First, move the legitimate kext to a backup location:

sudo mv /System/Library/Extensions/MyKext.kext /tmp/BackupMyKext.kext

Then, replace it with a malicious kext (for example, a kext that spawns a root shell):

sudo cp /path/to/malicious/kext.kext /System/Library/Extensions/

Reboot the machine or trigger the kext loading mechanism to activate the malicious kext.

Known Kext Vulnerabilities

In some cases, there are known vulnerabilities that can be exploited in specific kernel extensions. These vulnerabilities could allow for arbitrary code execution, escalation of privileges, or denial-of-service.

Some examples include:

IOKit Vulnerabilities: Many of macOS’s kernel extensions are built using IOKit, which has had several privilege escalation vulnerabilities in the past.

Third-Party Kext Exploits: Many third-party developers fail to securely configure or validate input to their kernel extensions, which can be exploited.

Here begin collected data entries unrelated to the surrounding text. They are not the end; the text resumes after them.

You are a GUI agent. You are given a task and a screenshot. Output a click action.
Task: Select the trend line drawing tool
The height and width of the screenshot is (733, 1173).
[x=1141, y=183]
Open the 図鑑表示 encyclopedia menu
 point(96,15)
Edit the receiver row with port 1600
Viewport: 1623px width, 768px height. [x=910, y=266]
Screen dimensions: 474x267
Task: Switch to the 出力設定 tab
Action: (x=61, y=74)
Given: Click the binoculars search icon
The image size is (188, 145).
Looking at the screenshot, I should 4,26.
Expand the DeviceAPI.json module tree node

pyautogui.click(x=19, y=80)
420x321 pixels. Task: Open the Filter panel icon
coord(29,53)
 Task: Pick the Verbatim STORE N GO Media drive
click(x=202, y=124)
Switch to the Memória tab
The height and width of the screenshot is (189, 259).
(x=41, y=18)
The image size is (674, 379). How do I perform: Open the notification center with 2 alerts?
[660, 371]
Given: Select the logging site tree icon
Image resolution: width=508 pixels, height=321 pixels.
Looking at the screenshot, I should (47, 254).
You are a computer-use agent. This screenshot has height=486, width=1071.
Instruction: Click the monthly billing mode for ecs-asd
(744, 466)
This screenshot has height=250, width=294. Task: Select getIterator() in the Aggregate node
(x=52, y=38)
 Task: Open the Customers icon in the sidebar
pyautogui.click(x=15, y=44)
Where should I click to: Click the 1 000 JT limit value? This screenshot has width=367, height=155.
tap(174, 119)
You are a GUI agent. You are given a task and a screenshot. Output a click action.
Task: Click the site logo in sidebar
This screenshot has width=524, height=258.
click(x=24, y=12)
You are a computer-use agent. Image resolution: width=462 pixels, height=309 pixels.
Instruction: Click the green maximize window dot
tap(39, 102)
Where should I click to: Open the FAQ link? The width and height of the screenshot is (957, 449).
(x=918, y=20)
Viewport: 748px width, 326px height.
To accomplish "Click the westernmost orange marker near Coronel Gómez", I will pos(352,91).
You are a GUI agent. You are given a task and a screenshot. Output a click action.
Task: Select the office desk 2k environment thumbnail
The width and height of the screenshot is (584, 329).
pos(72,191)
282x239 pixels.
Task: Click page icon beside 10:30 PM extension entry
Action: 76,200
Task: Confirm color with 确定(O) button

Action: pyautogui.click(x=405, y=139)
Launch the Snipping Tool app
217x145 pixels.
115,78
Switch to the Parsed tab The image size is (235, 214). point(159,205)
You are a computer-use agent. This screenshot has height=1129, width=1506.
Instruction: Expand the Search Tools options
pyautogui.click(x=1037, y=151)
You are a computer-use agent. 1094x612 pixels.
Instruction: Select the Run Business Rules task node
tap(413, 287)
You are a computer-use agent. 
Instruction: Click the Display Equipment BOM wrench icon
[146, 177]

You can find such vulnerabilities by searching in CVE repositories or using the searchsploit command to check if there are any known exploits for a specific kext.

Keeping Track of Security Updates

Keep track of any updates or patches to kernel extensions provided by Apple or third-party vendors. Apple frequently releases security updates that patch kernel vulnerabilities or address misconfigurations in kernel extensions.

Check for updates regularly:

sudo softwareupdate --list					# To list updates
sudo softwareupdate --install --all		# To install updates

Privilege escalation via unpatched kernel bugs and misconfigurations in kernel extensions can be highly effective, but it requires detailed knowledge of the kernel, kernel extensions, and exploit techniques. While kernel vulnerabilities may have public exploits that can be used, exploiting misconfigured kernel extensions often requires manual intervention, such as modifying kexts or replacing them with malicious versions.